Alex Chilton Tribute 3/20/10
SXSW/Antone's · Austin, TX

BY ROB PATTERSON
It may seem contradictory for any number of reasons that the SXSW closing night tribute to Alex Chilton was both bittersweet and celebratory. Yet that fits what the music he made with Big Star was all about: reveling in the propulsive chime and harmonic pleasures of pure pop while singing about the double-edged sword of young love.
Earlier in the day at the Chilton panel, Ardent Studios owner John Fry mentioned (via webcam feed from Memphis) "Alex's reputation for being a curmudgeon." But it seems to this writer - who knew Chilton in his late 1970s New York City days - that such a rep was only the result of his being an idealist who had learned to live (very much in his own way) as a realist. As Big Star drummer Jody Stephens reported in a note from Paul Westerberg, "Alex was Alex all of his life." Chris Stamey of The dB's, who played bass in Chilton's first NYC band, echoed that by noting, "He didn't lie," though panelists did also discuss how he could often be circumspect and even quite cryptic.
"He let you figure him out," concluded Posies/latter day Big Star bassist Ken Stringfellow. But the appeal and almost incalculable influence of Chilton's Big Star legacy needed no figuring out as a number of his notable musical followers and admirers made clear in the 18-song salute to follow that night at Antone's. Performing numbers from the three 1970s Big Star albums, they all wonderfully locked into the openhearted emotionality of his lyrics and the eternal melodic pleasures of Big Star's rocked-up pop sound.



MVP honors were handily earned by the Big Star v.2 survivors Stringfellow, Stephens and guitarist Jon Auer (pictured above), who backed the guests and began the show with a faithful take on "Back of a Car" that channeled Chilton so effectively it was almost a bit hard to believe he wasn't there - but for the mike stand at center stage where he should have been. That rich evocation of the Big Star vibe continued as Meat Puppet Kirk Kirkwood joined them on guitar for "Don't Lie To Me" and "In The Street" followed by Stamey on Chris Bell's "I Am The Cosmos" and "When My Baby's Beside Me." In those moments one certainly felt the "invisible man who can sing in a visible voice," as Westerberg termed Chilton in his Replacements song about him.
The entire set was a marvel, and surprisingly free of any notable bum notes or glitches, given how quickly it had to be assembled. Every number and singer was like yet another high point, though a few marvelous stunners stood out.
John Doe wrenched the deepest feelings of youthful amorousness and longing within "I'm in Love With a Girl," and was then followed by Norwegian popster Sondre Lerche for the night's most reinterpreted number, "The Ballad of El Goodo," within which his impassioned singing opened up delightful new facets. A midpoint reading of "Thirteen" with Auer singing lead provided a touching moment of repose and reflection on Chilton's crystallization of the very essence of being a teen. And with just his voice and an acoustic guitar on "Nighttime," Evan Dando nonetheless wowed the assembled with the impassioned tremors of his delivery.

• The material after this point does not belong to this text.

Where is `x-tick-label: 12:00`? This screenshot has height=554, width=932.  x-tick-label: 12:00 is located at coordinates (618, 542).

Original Big Star bassist Andy Hummel jumped up to harmonize as Stephens sang "Way Out West," and such others as M. Ward (doing a somber "Big Black Car"), R.E.M.'s Mike Mills ("Jesus Christ") and Chuck Prophet (who rocked "Thank You Friends" out of the park) underlined how vital the band's inspiration was to them and so many others. The show closed with harmonic bliss as Dando, Auer, Stringfellow and Amy Speace delivered "Try Again," and then Susan Cowsill, The Watson Twins, Hummel and Mills with the Big Star players roused "September Gurls" into a perfect grace note of celebration.

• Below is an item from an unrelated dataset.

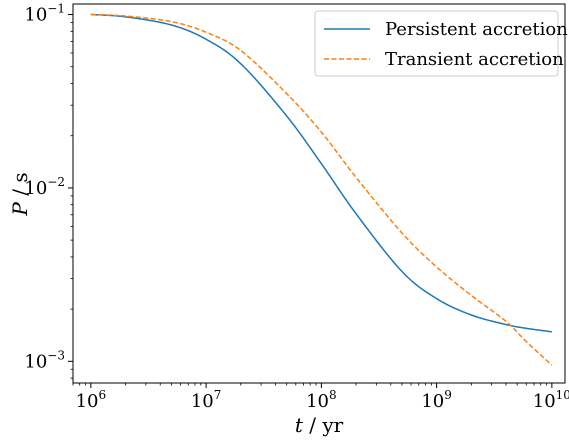  What do you see at coordinates (551, 400) in the screenshot?
I see `x-tick-label: 10¹⁰` at bounding box center [551, 400].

At the daytime panel a letter from Chilton's Memphis scene compatriot Tav Falco was read where he noted of Alex, "Those he touched, he touched immutably." Everyone on stage that night showed just how eternally he affected them, and what they sang and played surely had its immutable impact on everyone listening. The musicians came not to bury Chilton and not merely to praise him either, but rather show just how life-enriching the music he created with Big Star was to them, and then prove that with spirit and love to all the souls in the room. Even without Chilton's human presence now on Earth, his music will no doubt resonate eternally.